**Try it**
Could you reproduce, word for word, everything below from the line containing "This screenshot has height=512, width=360." down to the line containing "600x480 pixels.", with both of those lines included and no others?

**Stored data**
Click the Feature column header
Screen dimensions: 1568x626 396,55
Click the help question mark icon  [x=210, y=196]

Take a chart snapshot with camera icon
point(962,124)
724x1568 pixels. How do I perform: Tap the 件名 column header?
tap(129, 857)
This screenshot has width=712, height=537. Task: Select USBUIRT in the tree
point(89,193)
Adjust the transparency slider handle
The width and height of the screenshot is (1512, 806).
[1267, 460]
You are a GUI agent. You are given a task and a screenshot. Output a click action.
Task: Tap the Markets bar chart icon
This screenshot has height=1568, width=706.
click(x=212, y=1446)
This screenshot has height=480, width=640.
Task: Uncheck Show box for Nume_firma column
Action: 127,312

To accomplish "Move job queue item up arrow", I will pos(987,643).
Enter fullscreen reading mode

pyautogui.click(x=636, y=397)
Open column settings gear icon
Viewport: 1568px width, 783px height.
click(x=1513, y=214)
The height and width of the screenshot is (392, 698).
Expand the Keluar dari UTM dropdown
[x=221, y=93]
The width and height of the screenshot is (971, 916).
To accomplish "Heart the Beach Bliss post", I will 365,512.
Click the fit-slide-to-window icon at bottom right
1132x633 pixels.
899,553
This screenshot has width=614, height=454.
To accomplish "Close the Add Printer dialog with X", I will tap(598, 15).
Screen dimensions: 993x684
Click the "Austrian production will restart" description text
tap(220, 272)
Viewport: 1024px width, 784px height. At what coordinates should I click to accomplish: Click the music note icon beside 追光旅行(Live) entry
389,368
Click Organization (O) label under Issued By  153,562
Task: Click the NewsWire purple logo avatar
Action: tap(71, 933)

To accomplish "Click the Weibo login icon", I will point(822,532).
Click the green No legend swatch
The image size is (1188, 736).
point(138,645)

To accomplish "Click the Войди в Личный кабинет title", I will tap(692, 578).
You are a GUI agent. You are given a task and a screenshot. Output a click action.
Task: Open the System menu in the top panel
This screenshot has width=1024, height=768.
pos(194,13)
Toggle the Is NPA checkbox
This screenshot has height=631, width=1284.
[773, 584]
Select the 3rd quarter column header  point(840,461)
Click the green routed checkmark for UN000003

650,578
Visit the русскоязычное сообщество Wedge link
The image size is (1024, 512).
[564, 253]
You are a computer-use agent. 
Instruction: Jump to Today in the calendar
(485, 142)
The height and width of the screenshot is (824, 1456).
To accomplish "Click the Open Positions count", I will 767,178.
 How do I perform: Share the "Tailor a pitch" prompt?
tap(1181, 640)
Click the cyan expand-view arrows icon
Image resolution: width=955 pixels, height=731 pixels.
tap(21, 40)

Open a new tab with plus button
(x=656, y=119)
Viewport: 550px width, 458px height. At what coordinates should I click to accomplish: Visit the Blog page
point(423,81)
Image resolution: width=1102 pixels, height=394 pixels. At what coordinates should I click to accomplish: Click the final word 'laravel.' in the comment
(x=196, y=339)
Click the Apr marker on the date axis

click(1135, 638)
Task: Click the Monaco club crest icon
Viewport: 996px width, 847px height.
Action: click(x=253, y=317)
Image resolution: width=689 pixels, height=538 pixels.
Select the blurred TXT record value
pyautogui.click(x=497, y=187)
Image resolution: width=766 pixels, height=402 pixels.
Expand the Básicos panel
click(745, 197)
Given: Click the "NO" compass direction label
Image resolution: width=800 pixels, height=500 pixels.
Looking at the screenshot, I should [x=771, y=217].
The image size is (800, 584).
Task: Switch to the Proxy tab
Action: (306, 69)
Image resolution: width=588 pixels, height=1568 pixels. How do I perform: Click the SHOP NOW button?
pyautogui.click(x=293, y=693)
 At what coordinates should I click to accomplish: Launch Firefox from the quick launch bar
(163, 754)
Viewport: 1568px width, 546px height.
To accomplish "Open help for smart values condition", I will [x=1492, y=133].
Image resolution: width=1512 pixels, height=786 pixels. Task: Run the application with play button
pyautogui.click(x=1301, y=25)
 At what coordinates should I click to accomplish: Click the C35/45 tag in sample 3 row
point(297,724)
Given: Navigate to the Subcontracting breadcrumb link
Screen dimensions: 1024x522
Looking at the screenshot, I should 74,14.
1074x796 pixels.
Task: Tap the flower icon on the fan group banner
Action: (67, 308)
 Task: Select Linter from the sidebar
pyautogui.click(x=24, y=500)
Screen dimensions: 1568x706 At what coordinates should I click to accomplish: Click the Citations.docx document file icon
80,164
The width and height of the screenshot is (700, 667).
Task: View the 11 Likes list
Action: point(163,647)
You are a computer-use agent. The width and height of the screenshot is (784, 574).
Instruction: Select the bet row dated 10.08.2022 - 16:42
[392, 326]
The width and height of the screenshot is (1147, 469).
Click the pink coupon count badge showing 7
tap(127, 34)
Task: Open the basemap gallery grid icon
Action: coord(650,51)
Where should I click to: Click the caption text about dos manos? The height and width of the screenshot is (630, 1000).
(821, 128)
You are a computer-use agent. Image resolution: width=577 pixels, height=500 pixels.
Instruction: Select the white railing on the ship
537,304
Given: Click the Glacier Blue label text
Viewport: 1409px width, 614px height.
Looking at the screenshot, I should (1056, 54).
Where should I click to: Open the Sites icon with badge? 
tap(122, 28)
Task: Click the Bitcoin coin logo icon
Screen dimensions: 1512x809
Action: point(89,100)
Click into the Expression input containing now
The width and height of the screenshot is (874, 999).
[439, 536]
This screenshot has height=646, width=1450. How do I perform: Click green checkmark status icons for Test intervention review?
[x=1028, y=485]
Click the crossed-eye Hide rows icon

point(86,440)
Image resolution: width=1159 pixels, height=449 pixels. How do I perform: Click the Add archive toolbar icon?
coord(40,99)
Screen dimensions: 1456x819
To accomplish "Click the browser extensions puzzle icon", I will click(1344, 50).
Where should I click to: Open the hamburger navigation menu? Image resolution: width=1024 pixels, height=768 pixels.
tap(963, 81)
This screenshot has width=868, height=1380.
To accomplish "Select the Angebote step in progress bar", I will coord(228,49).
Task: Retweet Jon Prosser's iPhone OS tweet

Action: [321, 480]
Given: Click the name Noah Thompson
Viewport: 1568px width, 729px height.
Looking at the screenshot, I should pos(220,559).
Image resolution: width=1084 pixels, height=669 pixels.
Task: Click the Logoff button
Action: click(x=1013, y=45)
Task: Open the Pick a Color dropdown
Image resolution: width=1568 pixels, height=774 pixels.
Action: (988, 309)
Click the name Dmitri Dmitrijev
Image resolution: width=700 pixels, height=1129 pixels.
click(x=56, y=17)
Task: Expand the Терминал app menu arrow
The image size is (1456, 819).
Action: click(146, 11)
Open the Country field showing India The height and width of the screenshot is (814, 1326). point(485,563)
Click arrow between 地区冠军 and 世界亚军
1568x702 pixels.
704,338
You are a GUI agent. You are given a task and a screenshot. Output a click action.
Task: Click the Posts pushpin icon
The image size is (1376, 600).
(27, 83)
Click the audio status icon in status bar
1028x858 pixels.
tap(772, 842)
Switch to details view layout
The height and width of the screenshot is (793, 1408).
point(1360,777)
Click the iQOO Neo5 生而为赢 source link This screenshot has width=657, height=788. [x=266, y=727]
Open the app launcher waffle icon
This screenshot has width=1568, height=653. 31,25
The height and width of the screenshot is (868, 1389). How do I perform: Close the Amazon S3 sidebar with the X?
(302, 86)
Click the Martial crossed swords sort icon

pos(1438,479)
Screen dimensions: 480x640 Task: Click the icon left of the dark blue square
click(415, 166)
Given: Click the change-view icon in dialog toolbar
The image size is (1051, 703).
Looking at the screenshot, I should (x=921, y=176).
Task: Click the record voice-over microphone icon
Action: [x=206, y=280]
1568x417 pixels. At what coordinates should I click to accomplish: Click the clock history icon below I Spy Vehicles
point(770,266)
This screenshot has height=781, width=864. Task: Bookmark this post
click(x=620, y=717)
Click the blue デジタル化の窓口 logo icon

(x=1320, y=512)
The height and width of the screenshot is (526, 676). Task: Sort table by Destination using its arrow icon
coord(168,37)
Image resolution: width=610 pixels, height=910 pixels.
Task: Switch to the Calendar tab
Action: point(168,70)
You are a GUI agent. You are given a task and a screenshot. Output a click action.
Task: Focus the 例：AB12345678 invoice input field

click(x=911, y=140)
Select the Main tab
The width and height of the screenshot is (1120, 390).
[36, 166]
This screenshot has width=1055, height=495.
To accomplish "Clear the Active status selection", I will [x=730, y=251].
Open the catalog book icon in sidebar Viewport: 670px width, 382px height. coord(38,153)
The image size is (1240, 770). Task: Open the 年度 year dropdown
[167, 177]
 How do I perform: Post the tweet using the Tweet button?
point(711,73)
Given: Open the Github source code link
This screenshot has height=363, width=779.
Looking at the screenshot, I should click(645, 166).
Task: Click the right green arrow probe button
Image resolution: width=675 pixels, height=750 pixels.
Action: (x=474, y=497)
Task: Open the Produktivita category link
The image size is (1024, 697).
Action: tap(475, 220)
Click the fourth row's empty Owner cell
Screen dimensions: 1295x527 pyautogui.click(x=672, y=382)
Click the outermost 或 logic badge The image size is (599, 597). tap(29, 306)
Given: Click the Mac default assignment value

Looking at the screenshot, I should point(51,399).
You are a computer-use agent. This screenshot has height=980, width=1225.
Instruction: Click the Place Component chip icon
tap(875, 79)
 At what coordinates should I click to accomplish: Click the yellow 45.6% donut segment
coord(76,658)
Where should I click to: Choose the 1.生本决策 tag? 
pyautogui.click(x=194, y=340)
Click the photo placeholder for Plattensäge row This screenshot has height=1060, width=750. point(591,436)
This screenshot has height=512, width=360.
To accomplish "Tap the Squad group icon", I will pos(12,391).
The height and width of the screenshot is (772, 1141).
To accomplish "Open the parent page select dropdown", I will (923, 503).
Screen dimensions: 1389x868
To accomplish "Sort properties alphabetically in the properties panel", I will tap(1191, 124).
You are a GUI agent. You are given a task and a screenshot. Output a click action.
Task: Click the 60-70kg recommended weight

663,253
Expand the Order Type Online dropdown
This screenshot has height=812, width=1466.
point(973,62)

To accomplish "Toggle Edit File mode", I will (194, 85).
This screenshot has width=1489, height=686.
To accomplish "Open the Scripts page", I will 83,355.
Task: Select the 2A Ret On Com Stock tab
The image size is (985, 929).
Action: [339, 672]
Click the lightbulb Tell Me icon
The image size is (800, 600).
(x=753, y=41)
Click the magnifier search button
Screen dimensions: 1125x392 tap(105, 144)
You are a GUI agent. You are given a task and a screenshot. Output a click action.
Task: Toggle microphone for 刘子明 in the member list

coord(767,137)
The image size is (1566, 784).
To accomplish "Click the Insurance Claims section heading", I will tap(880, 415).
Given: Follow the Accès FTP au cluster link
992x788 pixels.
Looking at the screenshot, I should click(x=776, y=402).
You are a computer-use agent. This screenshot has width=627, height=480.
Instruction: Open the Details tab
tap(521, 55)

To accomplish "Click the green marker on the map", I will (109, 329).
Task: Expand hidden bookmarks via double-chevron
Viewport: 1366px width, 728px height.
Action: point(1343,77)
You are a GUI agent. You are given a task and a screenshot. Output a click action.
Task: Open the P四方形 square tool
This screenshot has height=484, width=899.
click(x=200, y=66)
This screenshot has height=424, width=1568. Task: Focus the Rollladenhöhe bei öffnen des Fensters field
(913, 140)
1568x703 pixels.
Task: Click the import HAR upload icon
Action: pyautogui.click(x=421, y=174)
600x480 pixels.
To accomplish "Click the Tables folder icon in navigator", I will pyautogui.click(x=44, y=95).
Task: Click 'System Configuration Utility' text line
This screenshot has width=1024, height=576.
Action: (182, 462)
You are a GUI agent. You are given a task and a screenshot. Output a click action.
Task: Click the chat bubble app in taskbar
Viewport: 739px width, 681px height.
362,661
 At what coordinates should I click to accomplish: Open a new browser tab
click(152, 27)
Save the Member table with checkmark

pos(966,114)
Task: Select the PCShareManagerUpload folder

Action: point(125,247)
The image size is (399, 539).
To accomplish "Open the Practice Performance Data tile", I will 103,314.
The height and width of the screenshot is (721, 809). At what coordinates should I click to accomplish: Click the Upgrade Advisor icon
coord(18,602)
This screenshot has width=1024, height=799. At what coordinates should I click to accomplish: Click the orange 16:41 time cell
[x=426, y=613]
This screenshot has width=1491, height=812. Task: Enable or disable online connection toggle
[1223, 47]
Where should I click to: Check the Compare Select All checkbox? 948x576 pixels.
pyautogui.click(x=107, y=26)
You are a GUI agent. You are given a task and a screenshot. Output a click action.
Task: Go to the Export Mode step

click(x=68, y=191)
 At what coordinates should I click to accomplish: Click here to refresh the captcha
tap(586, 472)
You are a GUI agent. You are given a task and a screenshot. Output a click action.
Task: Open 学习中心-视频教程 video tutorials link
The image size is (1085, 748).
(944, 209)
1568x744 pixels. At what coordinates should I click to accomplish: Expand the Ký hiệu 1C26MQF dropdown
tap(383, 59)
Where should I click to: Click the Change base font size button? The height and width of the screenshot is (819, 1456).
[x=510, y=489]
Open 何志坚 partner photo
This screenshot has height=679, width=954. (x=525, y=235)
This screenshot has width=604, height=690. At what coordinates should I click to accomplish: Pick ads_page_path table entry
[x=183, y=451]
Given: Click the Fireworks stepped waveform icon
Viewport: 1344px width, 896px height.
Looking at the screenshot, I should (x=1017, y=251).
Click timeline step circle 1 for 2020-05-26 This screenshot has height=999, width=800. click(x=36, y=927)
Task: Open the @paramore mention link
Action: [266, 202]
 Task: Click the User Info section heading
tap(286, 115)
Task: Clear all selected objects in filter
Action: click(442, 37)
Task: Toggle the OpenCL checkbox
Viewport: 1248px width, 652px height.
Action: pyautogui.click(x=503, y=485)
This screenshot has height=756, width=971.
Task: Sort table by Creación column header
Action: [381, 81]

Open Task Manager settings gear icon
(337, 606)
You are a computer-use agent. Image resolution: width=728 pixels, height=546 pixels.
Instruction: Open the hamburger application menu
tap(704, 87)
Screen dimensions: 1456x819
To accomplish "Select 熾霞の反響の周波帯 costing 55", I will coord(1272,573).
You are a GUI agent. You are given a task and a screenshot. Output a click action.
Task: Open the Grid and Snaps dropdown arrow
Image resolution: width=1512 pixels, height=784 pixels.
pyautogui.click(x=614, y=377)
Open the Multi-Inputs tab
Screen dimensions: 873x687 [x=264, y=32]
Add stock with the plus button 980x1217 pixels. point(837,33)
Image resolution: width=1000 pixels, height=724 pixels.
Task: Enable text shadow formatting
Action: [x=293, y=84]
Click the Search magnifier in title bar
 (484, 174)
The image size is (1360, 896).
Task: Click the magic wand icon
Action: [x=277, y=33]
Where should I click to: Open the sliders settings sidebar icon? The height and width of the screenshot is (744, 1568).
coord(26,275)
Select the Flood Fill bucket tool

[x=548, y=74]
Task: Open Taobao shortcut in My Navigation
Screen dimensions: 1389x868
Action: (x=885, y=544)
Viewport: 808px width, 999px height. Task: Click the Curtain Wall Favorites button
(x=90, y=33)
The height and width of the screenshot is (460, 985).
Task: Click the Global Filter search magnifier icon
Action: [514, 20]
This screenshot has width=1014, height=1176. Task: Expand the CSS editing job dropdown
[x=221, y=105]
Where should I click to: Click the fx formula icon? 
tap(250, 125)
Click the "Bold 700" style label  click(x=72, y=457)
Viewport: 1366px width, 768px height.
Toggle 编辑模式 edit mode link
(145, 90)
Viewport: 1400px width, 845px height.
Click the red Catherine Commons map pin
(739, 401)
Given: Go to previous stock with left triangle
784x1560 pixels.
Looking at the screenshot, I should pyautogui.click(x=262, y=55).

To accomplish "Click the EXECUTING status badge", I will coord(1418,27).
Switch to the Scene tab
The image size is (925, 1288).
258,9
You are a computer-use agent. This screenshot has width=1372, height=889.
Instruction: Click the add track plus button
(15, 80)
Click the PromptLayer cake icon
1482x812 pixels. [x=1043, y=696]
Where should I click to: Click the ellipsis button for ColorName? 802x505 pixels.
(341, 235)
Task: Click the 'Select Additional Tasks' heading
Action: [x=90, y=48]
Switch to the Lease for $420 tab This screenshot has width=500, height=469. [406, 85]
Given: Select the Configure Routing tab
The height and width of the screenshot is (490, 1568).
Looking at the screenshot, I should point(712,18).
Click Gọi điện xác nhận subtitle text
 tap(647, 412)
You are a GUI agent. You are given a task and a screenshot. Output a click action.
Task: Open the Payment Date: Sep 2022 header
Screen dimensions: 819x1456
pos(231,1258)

**Solution for this problem**
This screenshot has height=512, width=360.
To accomplish "Tap the Squad group icon", I will pos(12,391).
The height and width of the screenshot is (772, 1141).
To accomplish "Open the parent page select dropdown", I will (923, 503).
Screen dimensions: 1389x868
To accomplish "Sort properties alphabetically in the properties panel", I will tap(1191, 124).
You are a GUI agent. You are given a task and a screenshot. Output a click action.
Task: Click the 60-70kg recommended weight

663,253
Expand the Order Type Online dropdown
This screenshot has height=812, width=1466.
point(973,62)

To accomplish "Toggle Edit File mode", I will (194, 85).
This screenshot has width=1489, height=686.
To accomplish "Open the Scripts page", I will 83,355.
Task: Select the 2A Ret On Com Stock tab
The image size is (985, 929).
Action: [339, 672]
Click the lightbulb Tell Me icon
The image size is (800, 600).
(x=753, y=41)
Click the magnifier search button
Screen dimensions: 1125x392 tap(105, 144)
You are a GUI agent. You are given a task and a screenshot. Output a click action.
Task: Toggle microphone for 刘子明 in the member list

coord(767,137)
The image size is (1566, 784).
To accomplish "Click the Insurance Claims section heading", I will tap(880, 415).
Given: Follow the Accès FTP au cluster link
992x788 pixels.
Looking at the screenshot, I should click(x=776, y=402).
You are a computer-use agent. This screenshot has width=627, height=480.
Instruction: Open the Details tab
tap(521, 55)

To accomplish "Click the green marker on the map", I will (109, 329).
Task: Expand hidden bookmarks via double-chevron
Viewport: 1366px width, 728px height.
Action: point(1343,77)
You are a GUI agent. You are given a task and a screenshot. Output a click action.
Task: Open the P四方形 square tool
This screenshot has height=484, width=899.
click(x=200, y=66)
This screenshot has height=424, width=1568. Task: Focus the Rollladenhöhe bei öffnen des Fensters field
(913, 140)
1568x703 pixels.
Task: Click the import HAR upload icon
Action: pyautogui.click(x=421, y=174)
600x480 pixels.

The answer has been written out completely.